The movie, “Wild,” opens with Reese Whitherspoon acting the role of the young Cheryl Strayed at the top of the mountain somewhere along the Pacific Crest Trail. Her hiking shoe has just fallen down the mountain. Her toenail is cracked and bloodied. She’s initiated her own journey to find her best self after her mother’s death, but she must deal with obstacles, hurdles and sadness the film juxtaposes with her past marriage, a rocky relationship with her brother and mother with the inner voices she must conquer on the trail.
The book which made Oprah’s book club, has captured the hearts of millions around the globe and many of Strayed’s lessons are the lessons of the hero’s journey. A hero’s journey is a story of transformation – the character of author Cheryl Strayed Reese Whitherspoon plays is not the same person we encounter at the opening scene of the film.
From the moment Cheryl eyes the book the Pacific Crest trail book after learning she was pregnant, we know she’s about to give voice to some of the biggest lessons in her life. Here’s what her life can teach us about the hero’s journey.
1. The hero’s journey is a soul journey. There’s gotta be something in the soul that urges us to turn our struggles into something bigger. You can’t do that if you just listen to your head. You need to listen to the voices of your soul.
2. The hero’s journey is unplanned and unattached to outcomes. If you go in thinking, “Well, I’m a hero and I’m gonna make a million bucks writing a bestseller,” then you’re attaching to outcomes. As Cheryl Strayed writes and Reese says, “What if all that I went through brought me closer to this moment?” Sometimes the journey itself is so thorny and painful that we don’t have the ability to find ways to comfort yourself. You just do what you have to.
3. The hero’s journey activates a different path – that which there are no answers or rules. If the hero’s journey would be neatly wrapped in a bow with a list of things you will find along the way and how you would change, then probably many of us wouldn’t take up that journey because we already know what’s in store for us. A hero’s journey is not supposed to safe and kind. but if we stick to it long enough, we’ll discover the power of redemption.
4. Once you complete your journey, you’ll change your trajectory forever. Because you’ve listened to your calling as Strayed did when she decided to take that 1,000 mile trek along the trail, you’ll never be the same person. You’ve reached higher heights of consciousness and awareness. You’ll impact different areas of your life you’ll never thought because now you’re open and willing.
5. Deciding to initiate your journey is probably the hardest thing. You come across voices telling you to stay put. it requires a lot of courage to do what Strayed did. You can’t get too much in your way otherwise, you’ll pull yourself off the path. How bad do you need to go on this journey? Focus on what you will gain versus what you will lose.

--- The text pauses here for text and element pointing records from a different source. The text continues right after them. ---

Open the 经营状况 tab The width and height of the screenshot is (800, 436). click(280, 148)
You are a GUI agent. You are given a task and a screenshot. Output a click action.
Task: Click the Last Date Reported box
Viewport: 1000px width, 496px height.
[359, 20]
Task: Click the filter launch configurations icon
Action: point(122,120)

I see a lot of Strayed in my journey as a 19 year old leaving New York City and my Mom to serve in the Israel Defense Forces. I had all the odds against me to leave New York City and my Mom. There was pressure on me on me to stay, which shaped the best lessons I’d ever had through my service. And while these lessons were priceless and free, I went through hell. You can’t expect “gems” to pop into your life, if you don’t do your share of the dirty work, right?
The question is.. can you live with yourself without taking that journey. Eventually that nudge will get even nudgier.